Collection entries
=== Section Start ===
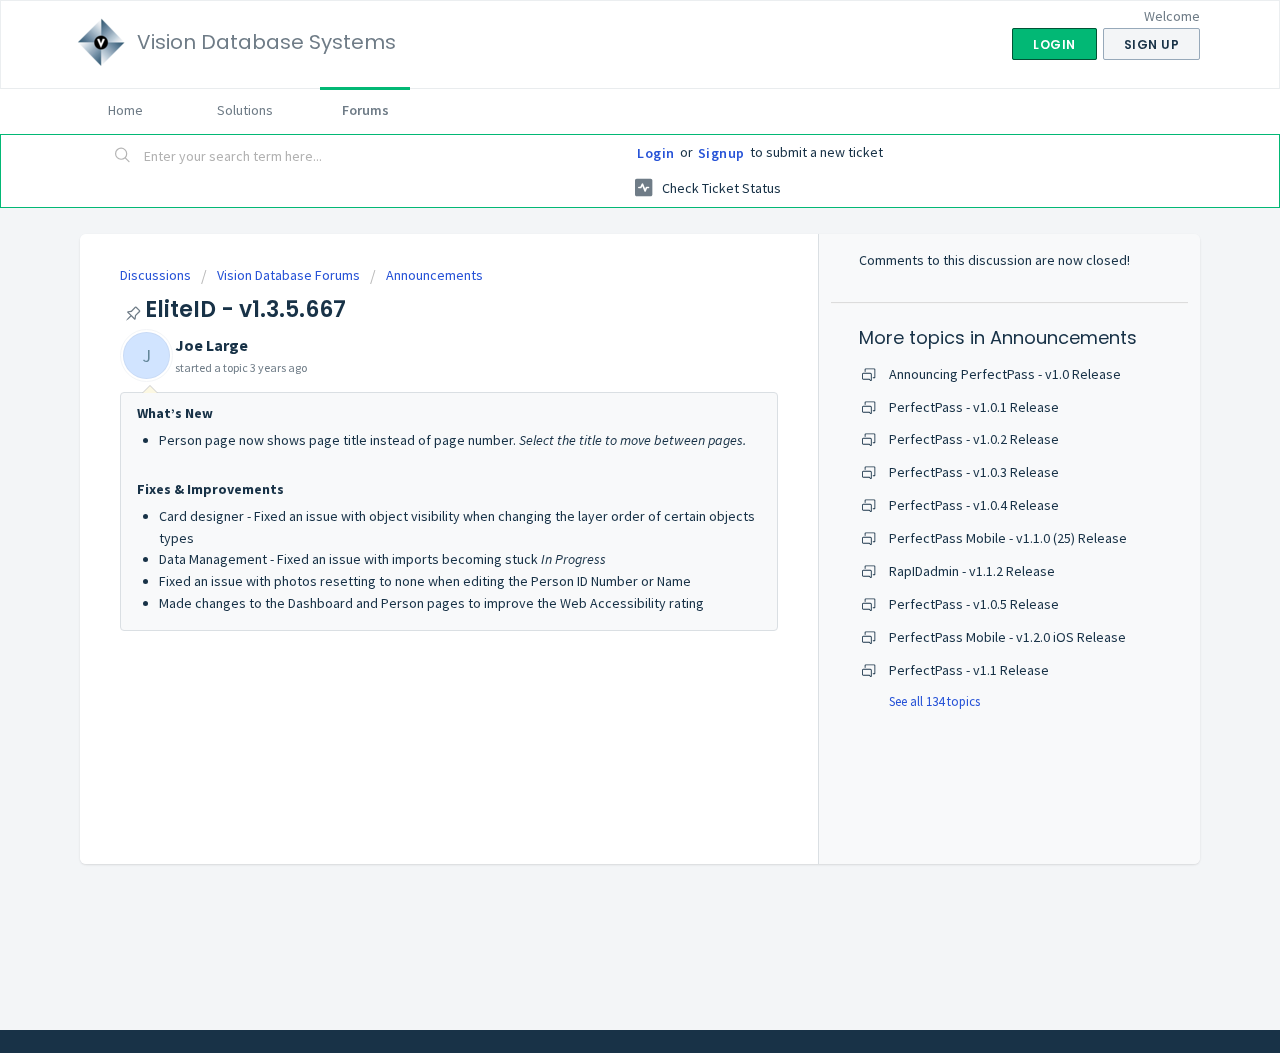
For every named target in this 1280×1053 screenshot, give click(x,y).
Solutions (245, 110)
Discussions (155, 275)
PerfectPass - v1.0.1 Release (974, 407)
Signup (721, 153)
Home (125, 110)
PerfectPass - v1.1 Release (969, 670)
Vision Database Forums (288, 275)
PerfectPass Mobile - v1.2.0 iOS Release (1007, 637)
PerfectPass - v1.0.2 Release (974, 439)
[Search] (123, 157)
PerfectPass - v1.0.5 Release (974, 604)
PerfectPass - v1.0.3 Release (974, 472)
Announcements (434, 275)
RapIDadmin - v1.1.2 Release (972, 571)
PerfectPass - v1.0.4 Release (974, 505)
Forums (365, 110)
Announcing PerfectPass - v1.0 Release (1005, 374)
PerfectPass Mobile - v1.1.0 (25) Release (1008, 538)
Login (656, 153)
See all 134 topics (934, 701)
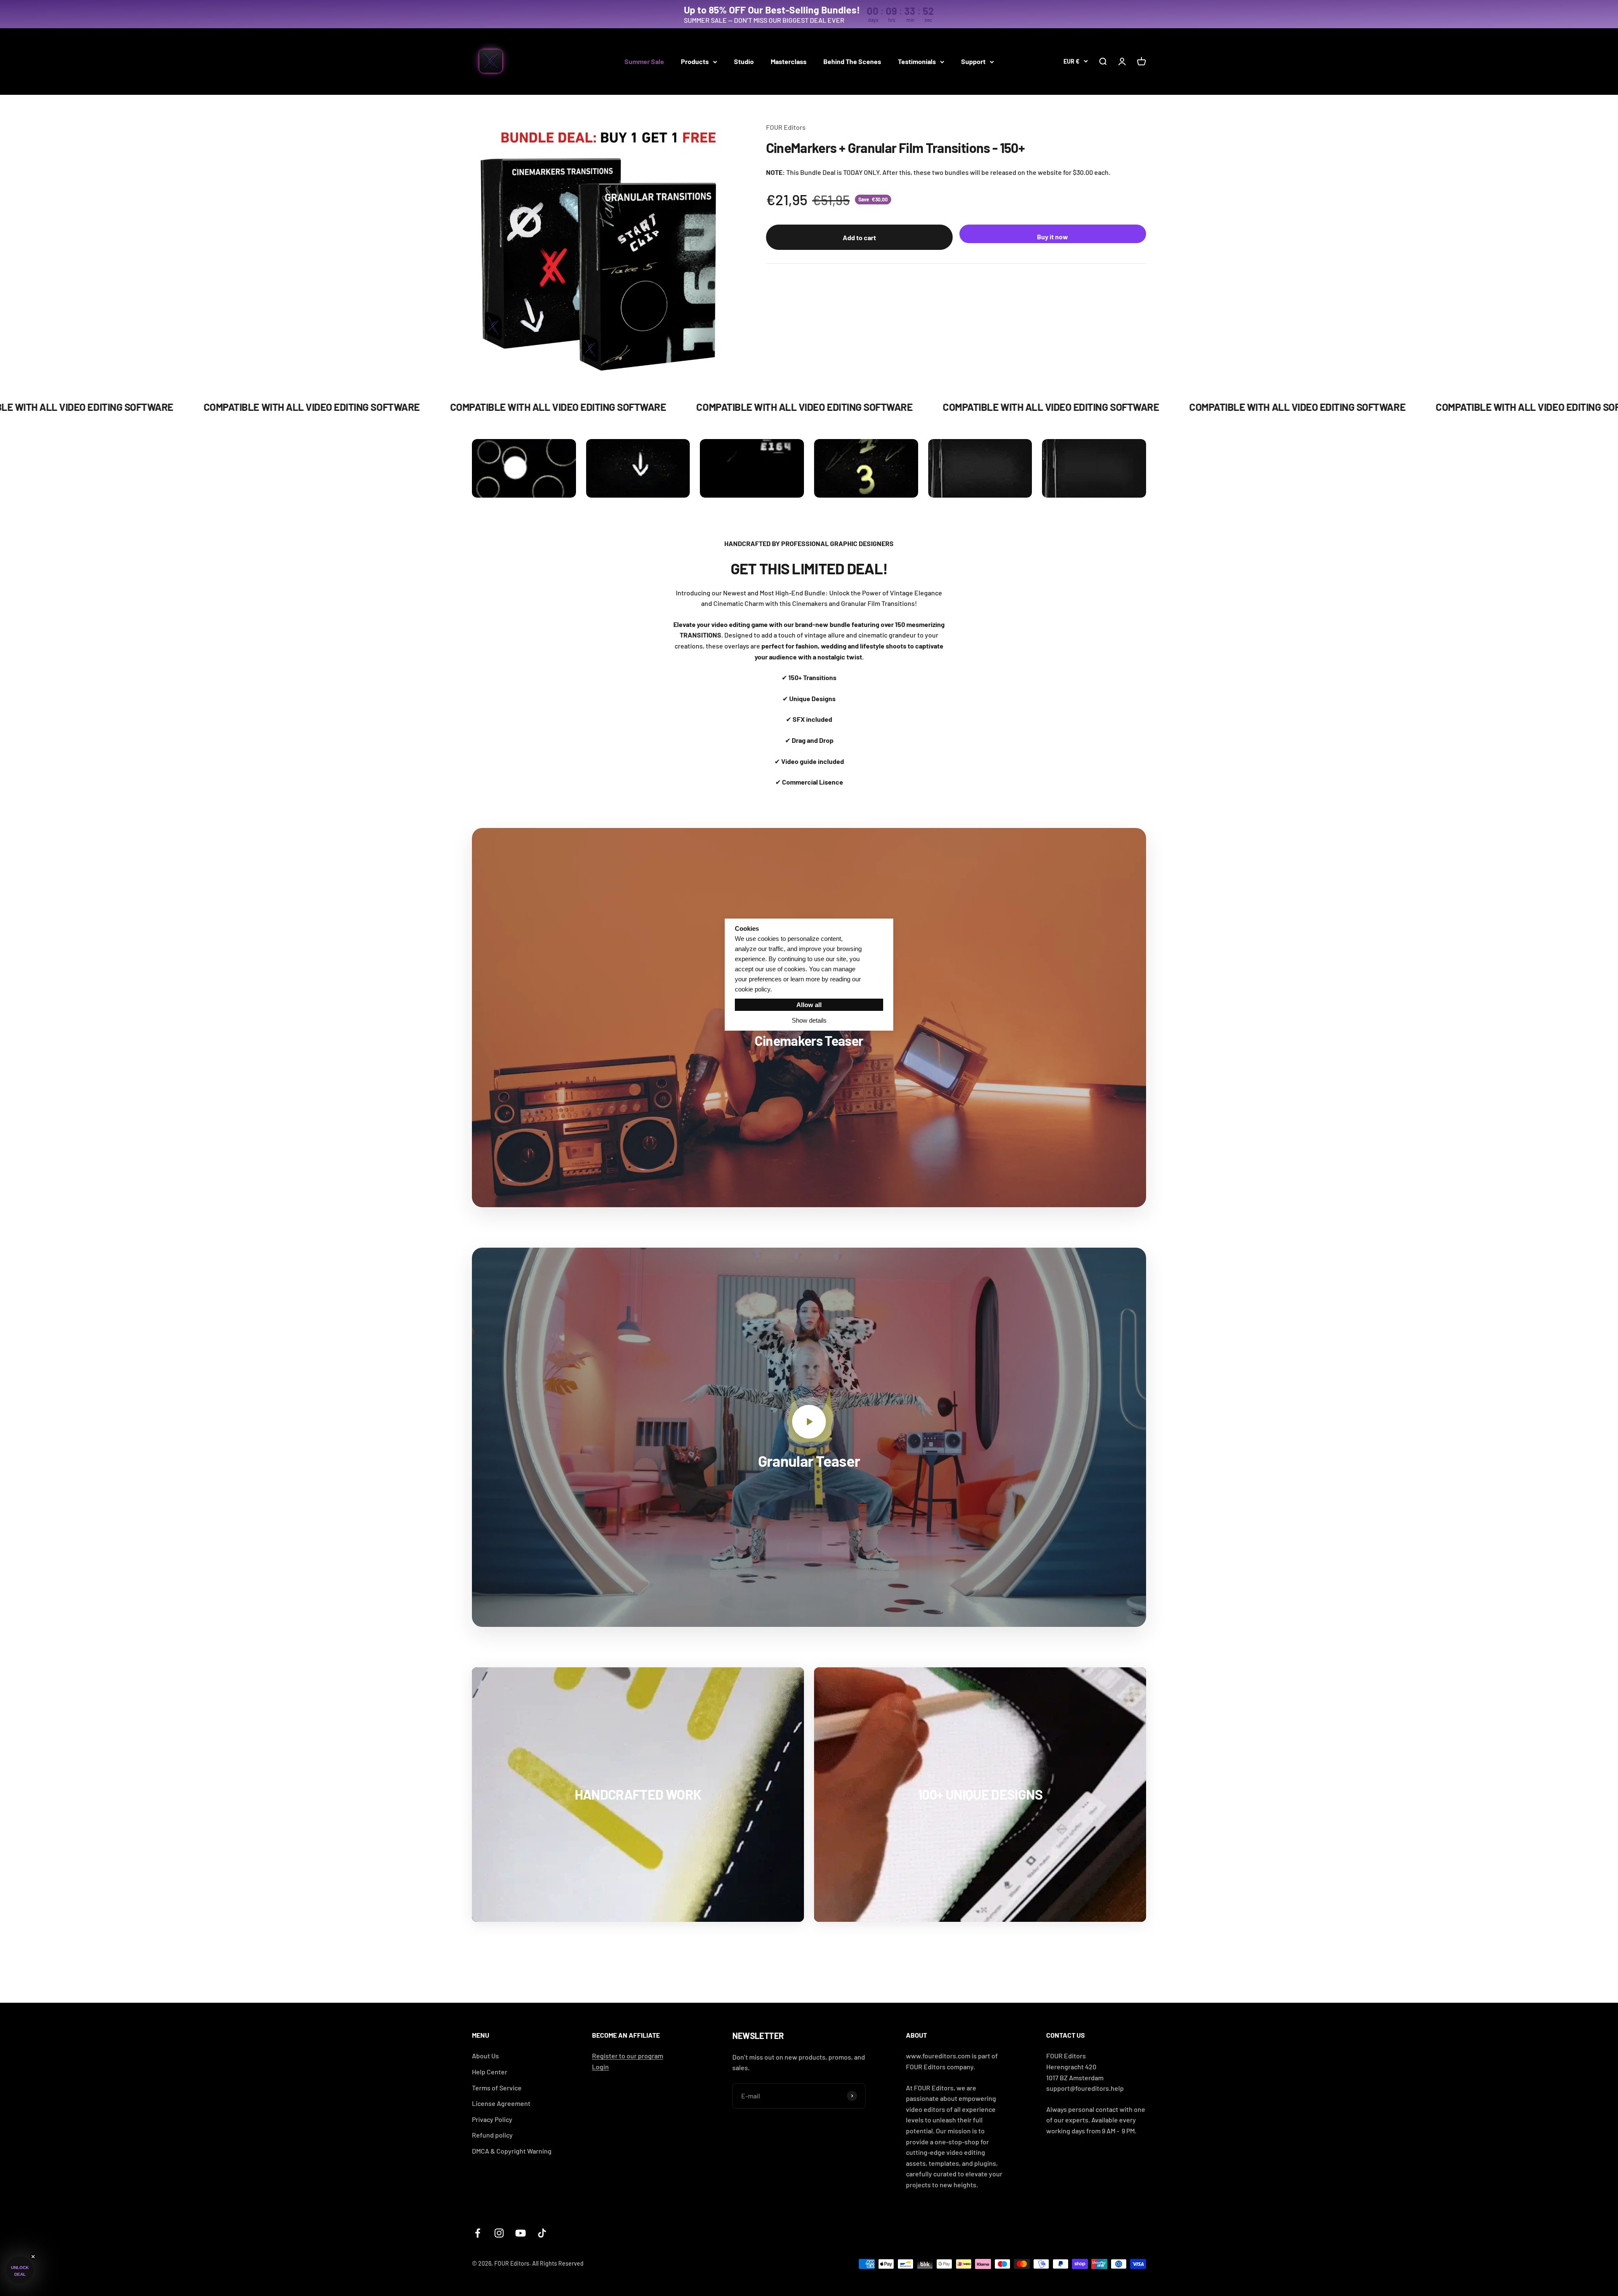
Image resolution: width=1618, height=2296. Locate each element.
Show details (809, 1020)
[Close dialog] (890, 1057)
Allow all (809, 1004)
=== Section End ===
Repeat every entry exactly. Do not include the pictures.

RESPONSE TO THIS TASK |
For every named target in this 1280×1053 screenshot, give click(x,y).
Solutions (245, 110)
Discussions (155, 275)
PerfectPass - v1.0.1 Release (974, 407)
Signup (721, 153)
Home (125, 110)
PerfectPass - v1.1 Release (969, 670)
Vision Database Forums (288, 275)
PerfectPass Mobile - v1.2.0 iOS Release (1007, 637)
PerfectPass - v1.0.2 Release (974, 439)
[Search] (123, 157)
PerfectPass - v1.0.5 Release (974, 604)
PerfectPass - v1.0.3 Release (974, 472)
Announcements (434, 275)
RapIDadmin - v1.1.2 Release (972, 571)
PerfectPass - v1.0.4 Release (974, 505)
Forums (365, 110)
Announcing PerfectPass - v1.0 Release (1005, 374)
PerfectPass Mobile - v1.1.0 (25) Release (1008, 538)
Login (656, 153)
See all 134 topics (934, 701)
Image resolution: width=1618, height=2296. Locate each element.
Show details (809, 1020)
[Close dialog] (890, 1057)
Allow all (809, 1004)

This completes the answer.